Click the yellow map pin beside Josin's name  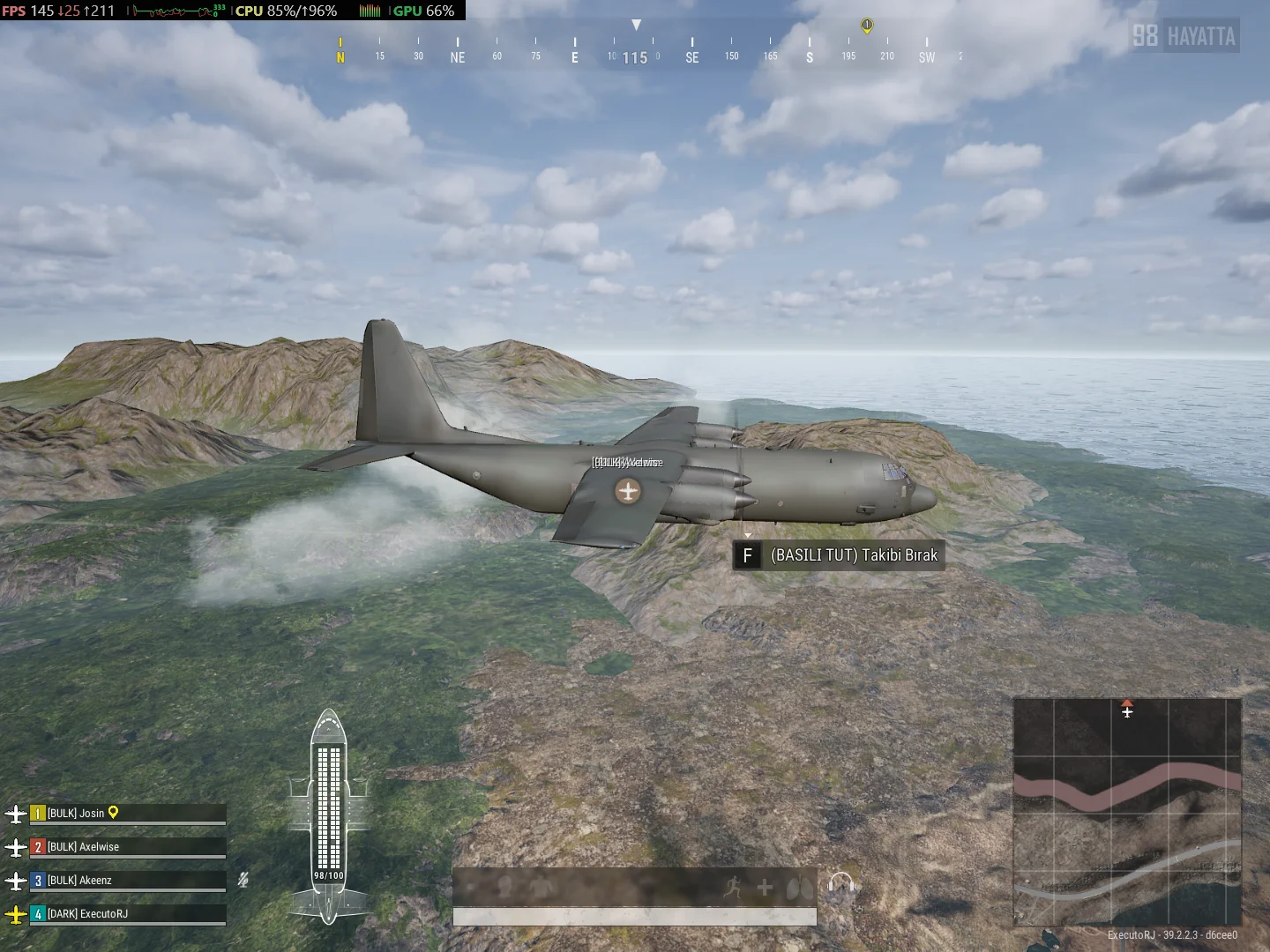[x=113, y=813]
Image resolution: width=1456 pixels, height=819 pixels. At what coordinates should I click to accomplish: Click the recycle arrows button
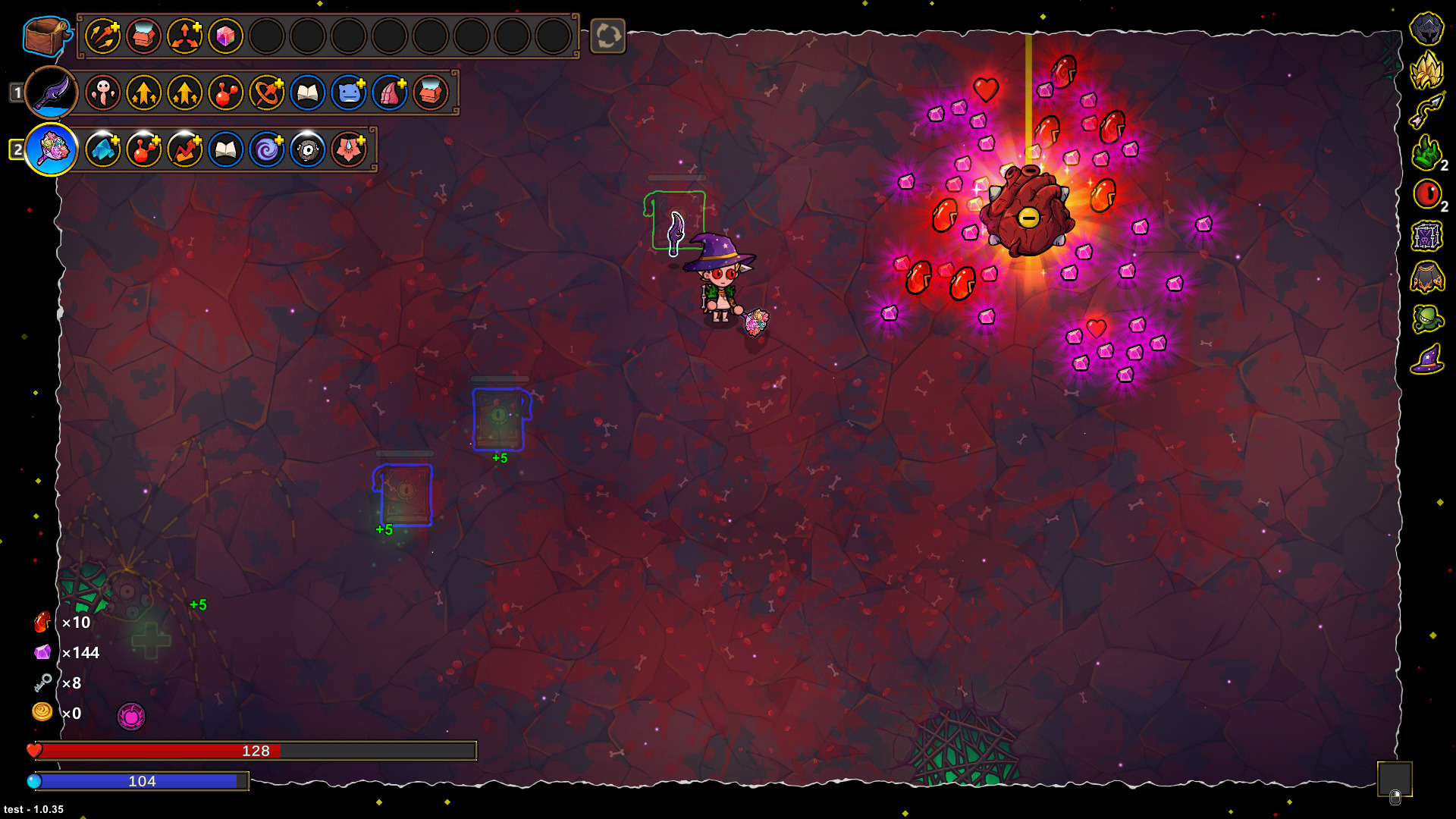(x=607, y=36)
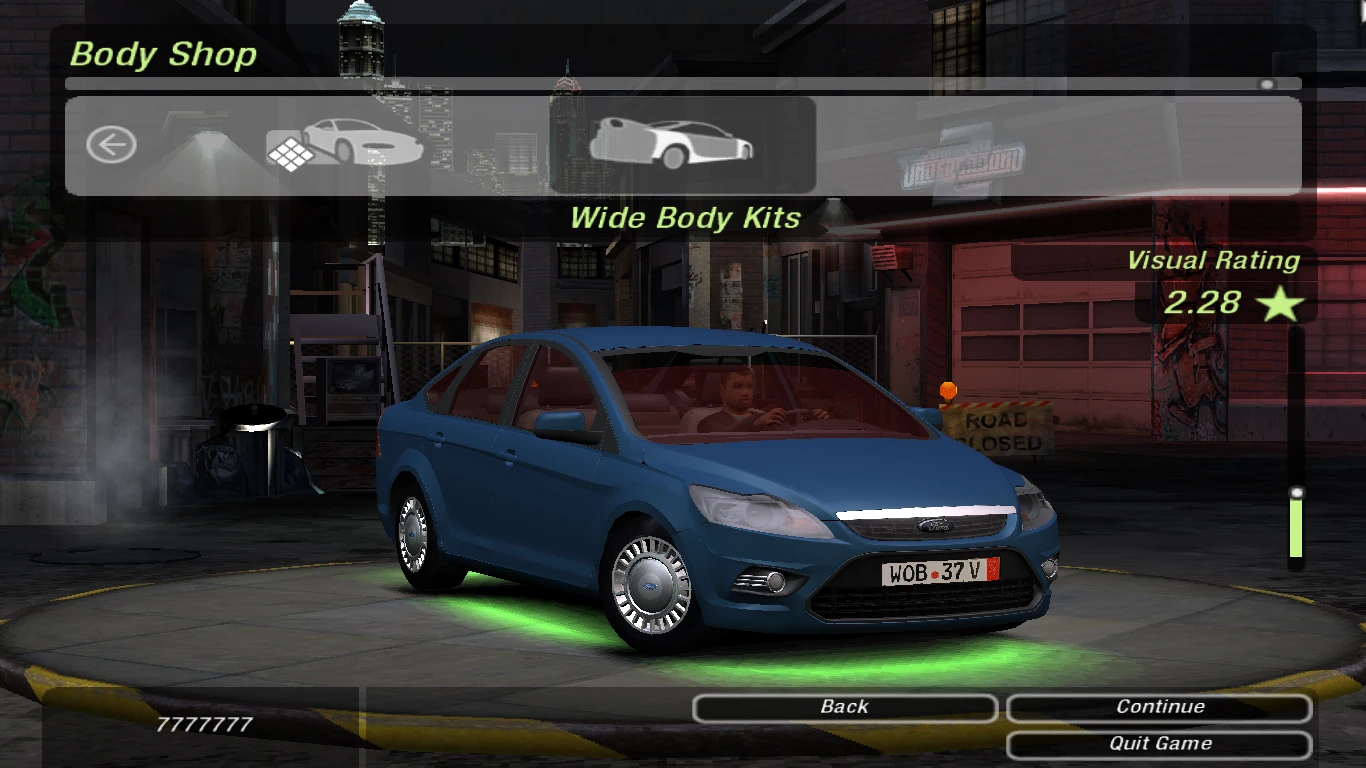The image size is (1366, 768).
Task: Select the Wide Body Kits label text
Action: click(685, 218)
_ _ _
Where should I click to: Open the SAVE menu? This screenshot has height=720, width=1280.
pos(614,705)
_ _ _
● Work instructions: Convert the lines starting at the line containing "Where should I" and ending at the line containing "pos(614,705)" into a numbered list, omitting any blank lines.

● The solution:
1. Where should I click to: Open the SAVE menu? This screenshot has height=720, width=1280.
2. pos(614,705)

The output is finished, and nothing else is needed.